Define variable cutpoints

Categorization based on cutpoints is a type of data transformation. If the source data for the data configuration does not contain a variable that categorizes values in a way that is needed for stratification or subsetting during a data mining run, you can create categories by defining cutpoints for the variable. You can define categories for only a continuous variable; that is, numeric or date variables.

For example, the source data contains Age, but not Age Group. The data miner wants to subset data by the following groups: 18 or younger, 19-65, and over 65. You can define a variable based on Age, and then categorize those age values into groups by specifying cutpoint values that indicate the range of each category.

1. In the left navigation pane, click the Settings icon ().

2. In the Configure System section, click Manage Configurations.

3. Click the Row Action menu () for the data configuration, and then click Edit.

4. To add a variable to represent the cutpoints, click the Add New Variable link. For more information, see Add or edit a data configuration variable.

5. In the Name field, enter the name of the variable.

Variable names display throughout the application, including when users select criteria for viewing data mining results, defining queries, or creating report definitions. For example, a column might be named SYMPTOM in the Oracle table, but renamed to appear as Event in the application.

6. In the Description field, type a description of the variable.

7. Next to the Table field, click Select Table/Column.

8. As the Column of source data, select the variable containing values that you want to map. The source column must contain numeric or date values.

9. Set Hide From Query Wizard to Yes. (Even if this setting is set to No, the mapped variable is not available in the Query Wizard.)

10. In the Data Transformation section, click User-defined cutpoints, and then click View/Edit.

11. To assist you in determining which categories to define, you can view column statistics about the distribution of values for the field in the entire source database.

12. In the first row, which starts with VALUE <=, in the Value column, enter the last value in the first category.

13. In the Label column, enter a label for the first category. For a date value, use the format, mm/dd/yyyy. For example, 12/14/2019.

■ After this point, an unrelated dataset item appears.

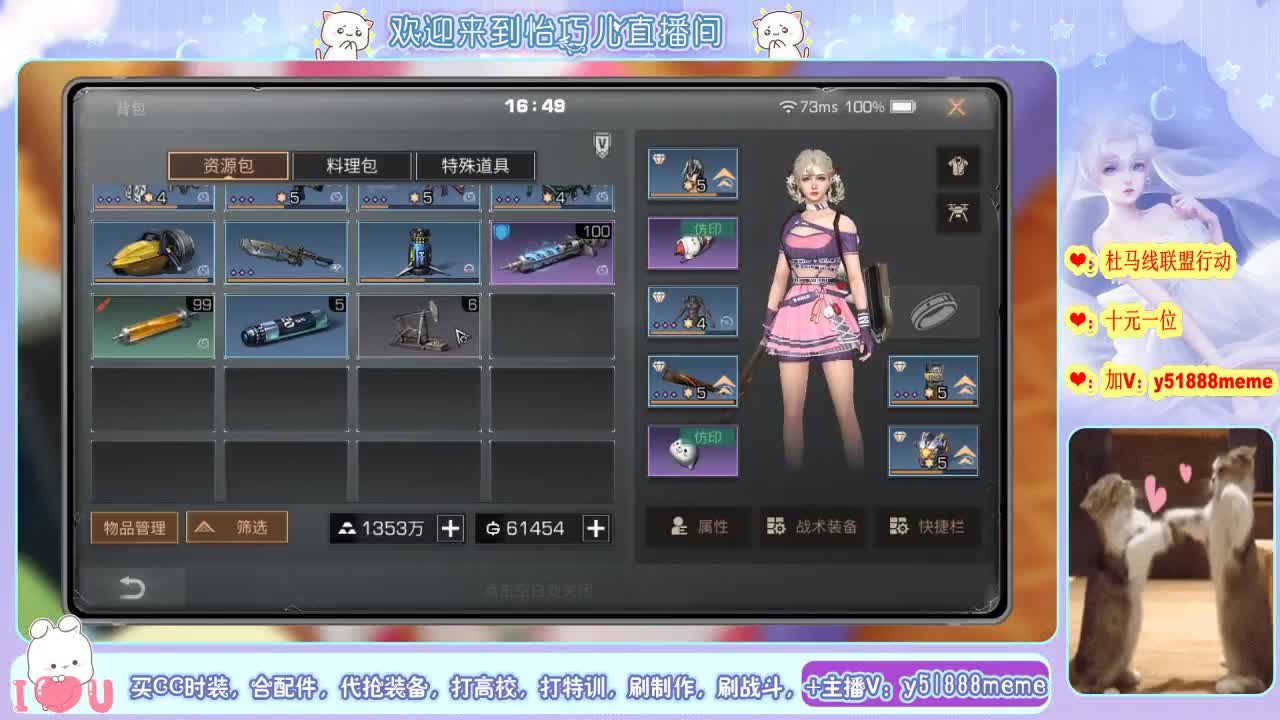Switch to the 料理包 tab
The width and height of the screenshot is (1280, 720).
click(x=351, y=165)
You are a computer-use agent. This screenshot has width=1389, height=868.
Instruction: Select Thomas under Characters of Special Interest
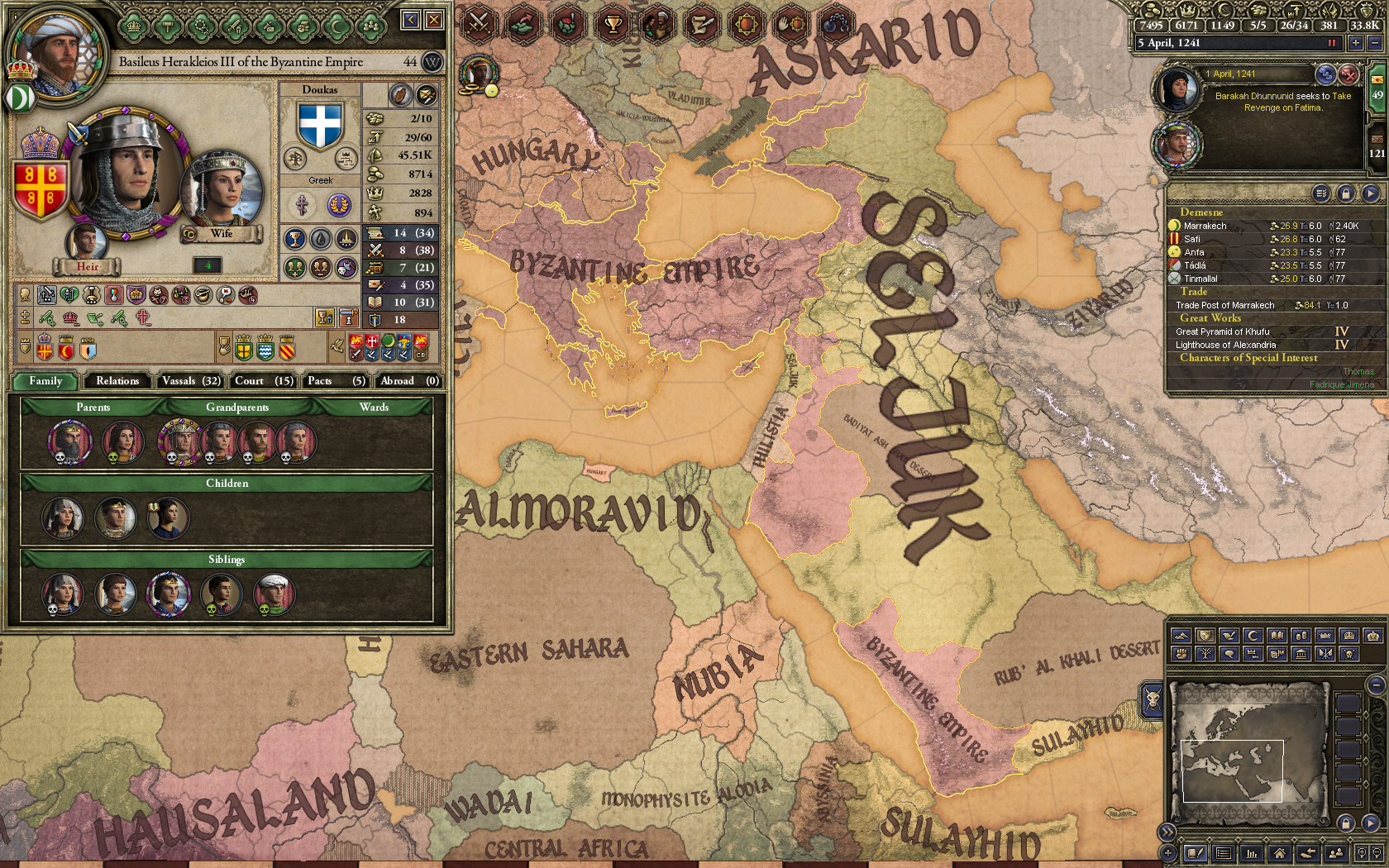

14. In the next row, enter the last, or highest, value and a label for the second category. (You must enter the cutpoint values in ascending order.)

15. Continue defining categories until you are ready to define the last category.

16. For the last category, enter only a label. There is no need to enter a value. For example:

Defining cutpoint values example

17. If you need to add more categories than you can currently fit on this page, check Add additional cutpoints upon saving. When you click Save, you can add more categories.

18. Optionally, enter values into the Minimum Value field and the Maximum Value field.

The minimum and maximum apply to the source values, not the transformed values. This option is useful if you want to exclude extreme values from inclusion in a data mining run. The excluded values are considered missing. They are assigned the value that the user sets for the user preference, Replace Missing Values with.

When specifying a minimum and maximum value for a date value, use the format mm/dd/yyyy, for example, 12/14/2019.

19. Click Save.

If you checked Add additional cutpoints upon saving, another row is added.

20. When you are finished specifying categories, clear Add additional cutpoints upon saving, and click Save.

The cutpoints for the variable are created. If you define cutpoints for a variable in a configuration for which there are existing runs that use the variable, users cannot drill down correctly in the run results until the runs are re-executed.